El doctor Cranston controló que cargaran correctamente la litera e insistió en permanecer junto al paciente durante el viaje. Puesto que el carro no ofrecía sitio para nadie más, a Sarah no le quedó más remedio que subir al coche tirado por un solo caballo que Hingis había alquilado. El vehículo era parecido a un Hansom cab inglés, lo cual significaba que el pescante del cochero estaba detrás de los pasajeros y que estos tenían visión directa sobre las calles y el entorno.
Hingis indicó en alemán al cochero que fuera despacio para que la ambulancia de campaña pudiera seguir al carruaje, mucho más ágil y veloz.
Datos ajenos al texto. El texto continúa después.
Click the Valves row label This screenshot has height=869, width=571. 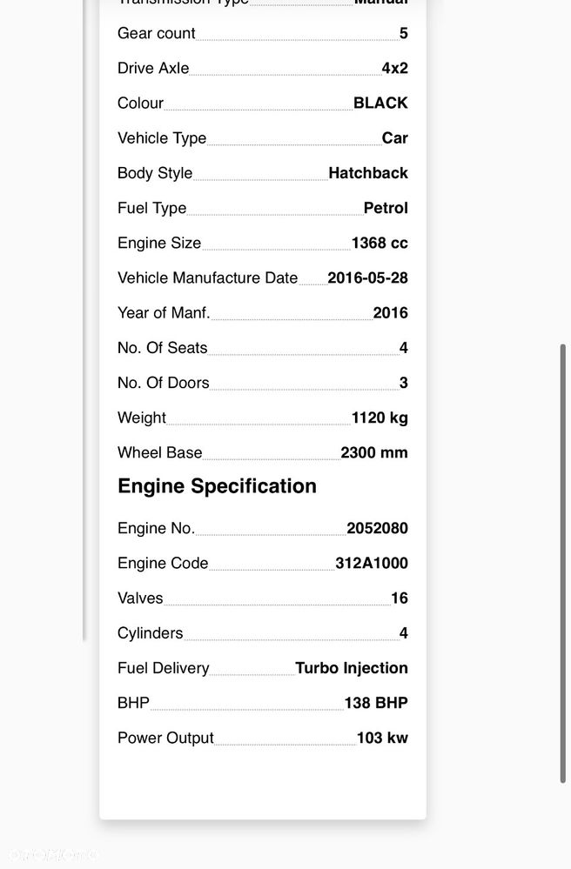(x=140, y=598)
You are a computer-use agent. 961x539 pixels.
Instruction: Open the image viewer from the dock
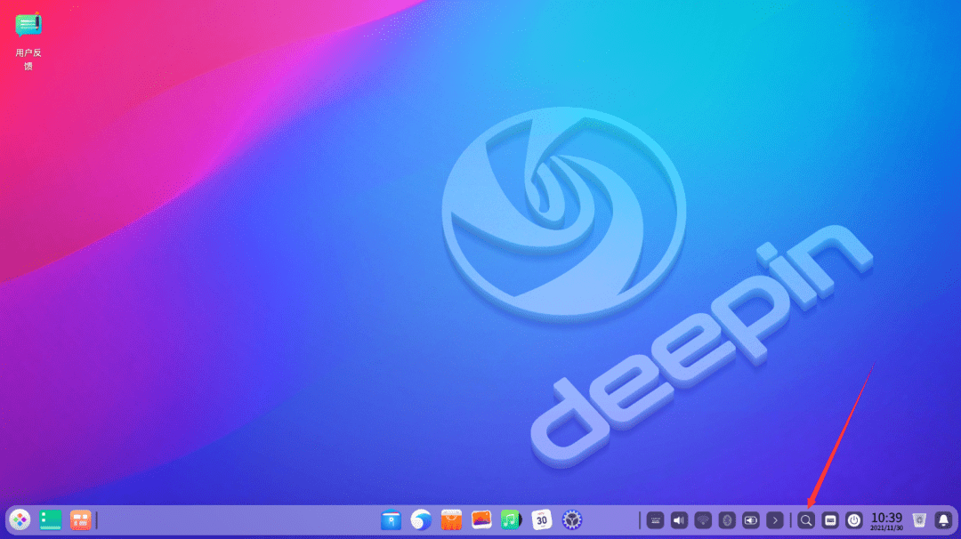coord(481,520)
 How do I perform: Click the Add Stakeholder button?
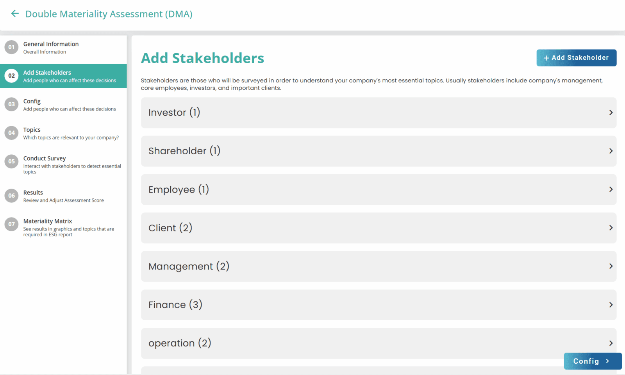[576, 58]
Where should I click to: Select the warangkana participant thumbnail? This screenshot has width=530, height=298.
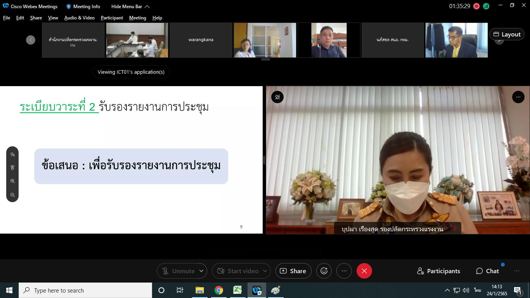click(x=201, y=40)
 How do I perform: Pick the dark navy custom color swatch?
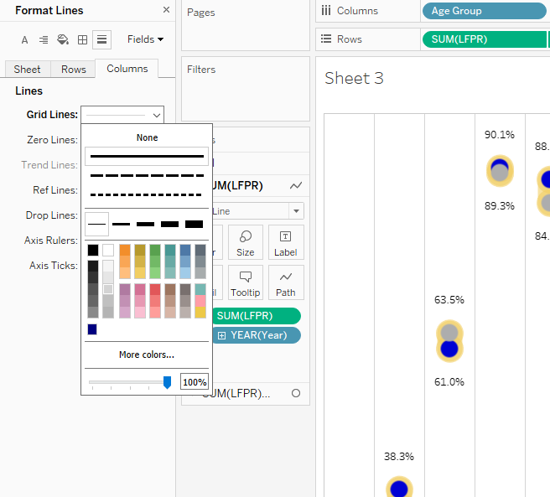pyautogui.click(x=92, y=329)
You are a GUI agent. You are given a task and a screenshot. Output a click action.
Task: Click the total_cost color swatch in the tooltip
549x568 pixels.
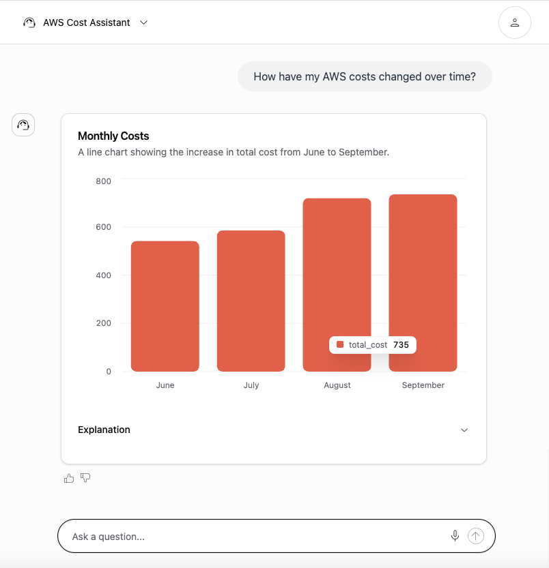click(339, 345)
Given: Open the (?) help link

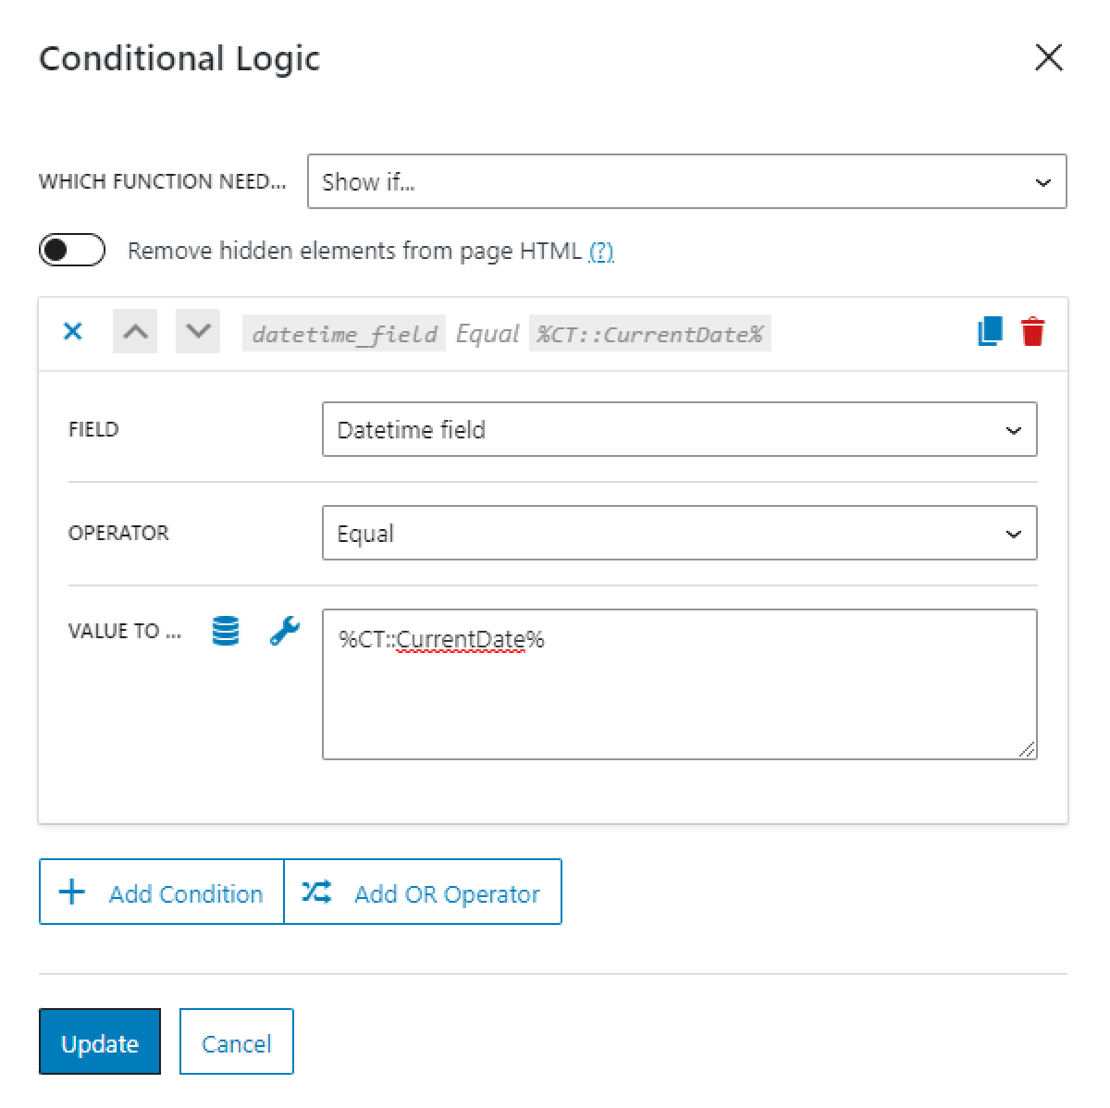Looking at the screenshot, I should 601,251.
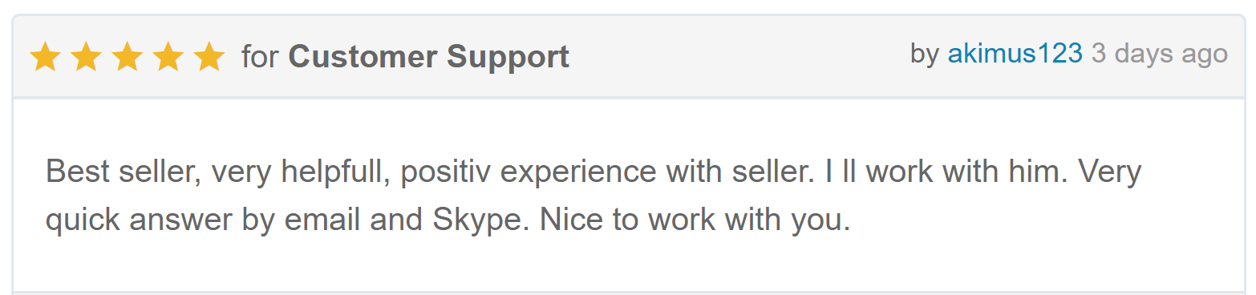Image resolution: width=1256 pixels, height=295 pixels.
Task: Click the word 'for' before Customer Support
Action: click(x=261, y=58)
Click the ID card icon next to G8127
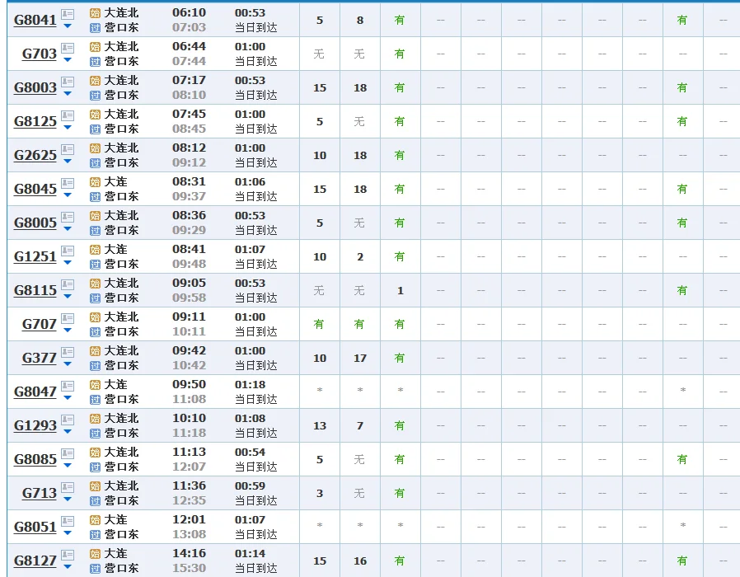Viewport: 740px width, 577px height. [x=68, y=555]
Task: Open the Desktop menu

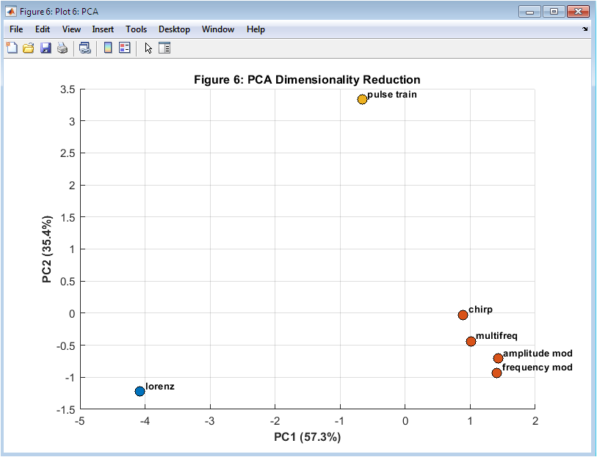Action: 174,29
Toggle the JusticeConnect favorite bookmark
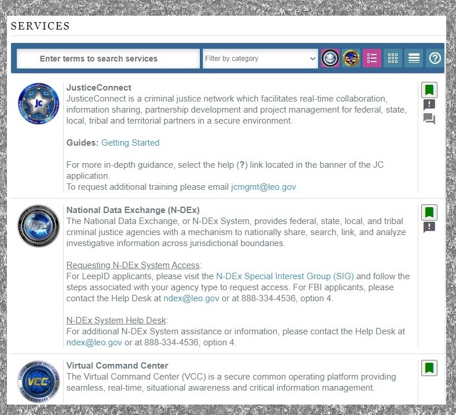Image resolution: width=456 pixels, height=415 pixels. (429, 90)
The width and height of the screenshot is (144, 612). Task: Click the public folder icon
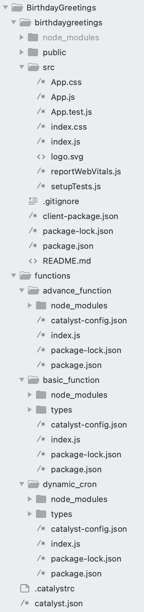33,52
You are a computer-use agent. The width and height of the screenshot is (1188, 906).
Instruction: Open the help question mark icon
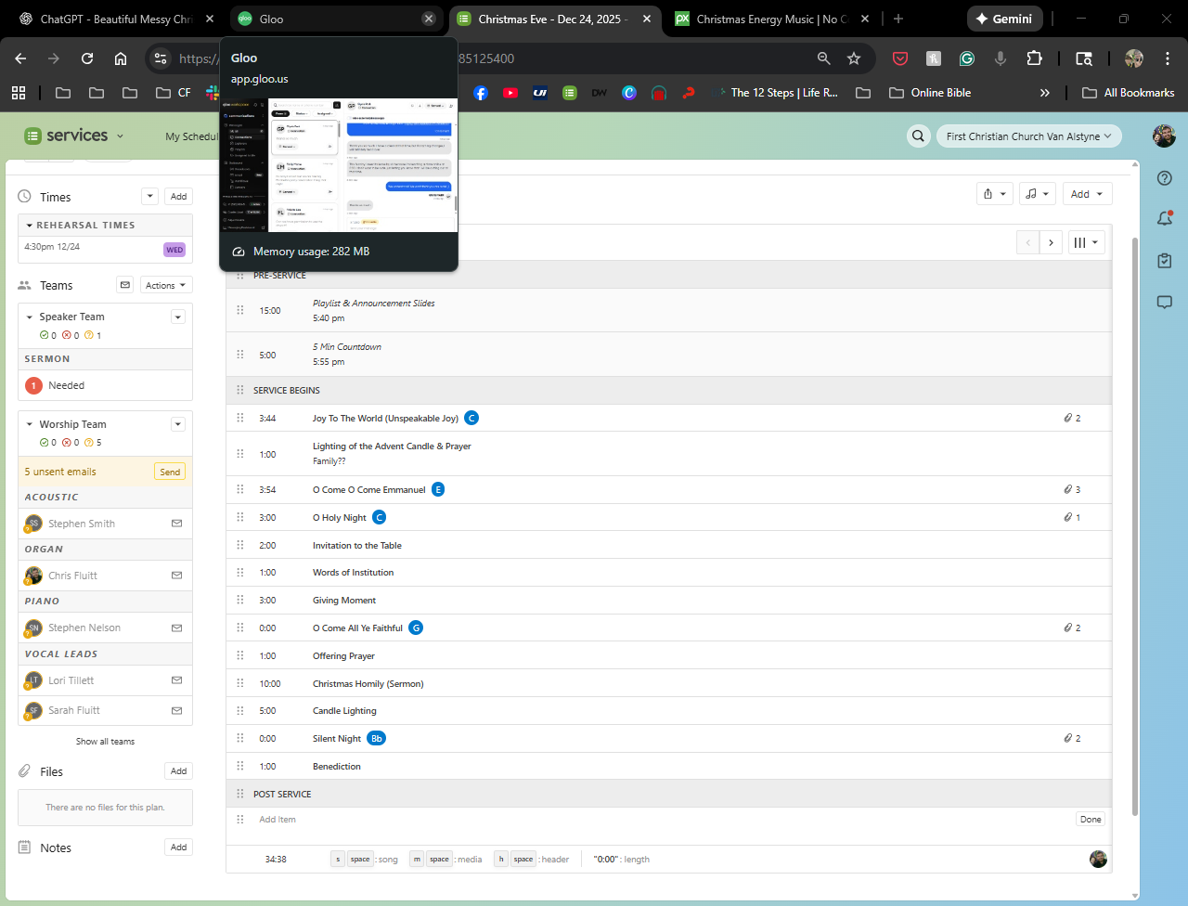(1165, 178)
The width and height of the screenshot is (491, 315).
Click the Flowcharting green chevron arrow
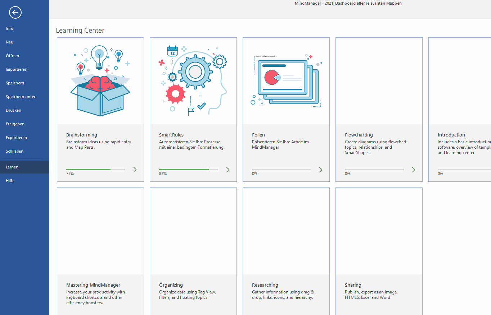(414, 170)
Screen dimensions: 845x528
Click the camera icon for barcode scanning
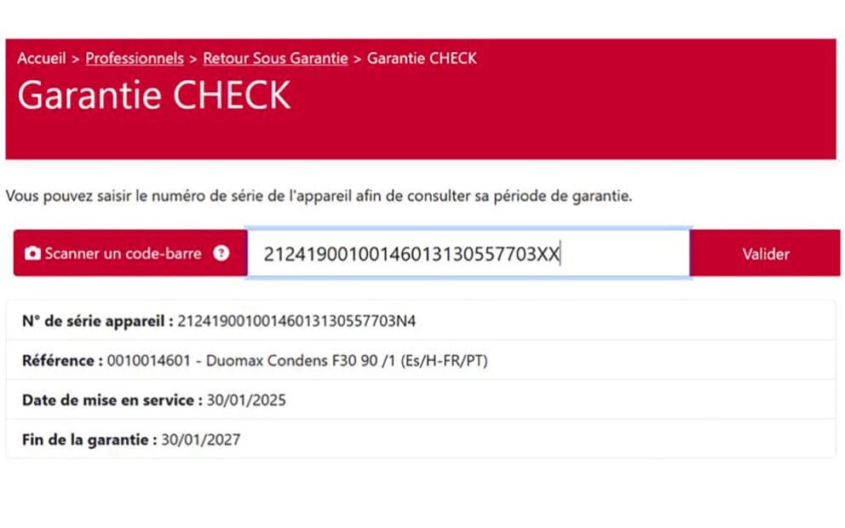click(32, 254)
Este se puso en marcha y giró hacia la calle ancha que conducía hacia la ciudad.
—¿Había estado alguna vez en Praga? —preguntó Hingis a Sarah.
—No, nunca.
—No sabe lo que se ha perdido. Es una de las ciudades más bellas del mundo.
—¿Lo dice por experiencia?
—Ya lo creo. ¿Nunca le he explicado que estuve unos cuantos años en Praga estudiando Historia?
Sarah meneó la cabeza.
—No, que yo recuerde…
—No le habría ofrecido mi apoyo si no hubiera estado convencido de que realmente podía ayudarla, Sarah —aseguró Hingis, levantando su remedo de mano izquierda—. Al fin y al cabo, con esto suelo ser más un estorbo que una ayuda. Pero puedo afirmar que conozco esta ciudad mejor que algunos praguenses y me he permitido realizar algunos preparativos.
—Y yo le estoy muy agradecida por ello —afirmó Sarah—. ¿En qué hotel nos alojaremos?
—Nada de hoteles —rehusó el suizo—. Tendrá usted el honor de alojarse en la mansión de la condesa de Czerny como invitada.
—¿La condesa de Czerny?
—Una mecenas de la cultura y la ciencia conocida en toda la ciudad, que me fue recomendada a través de uno de mis contactos —explicó el suizo—. Su marido, que murió hace unos años, fue profesor mío en la Universidad de Praga. Y, si me permite la observación, la condesa se parece a usted en algunos aspectos.
—¿Se parece a mí? —Sarah enarcó las cejas—. ¿Cómo debo interpretarlo?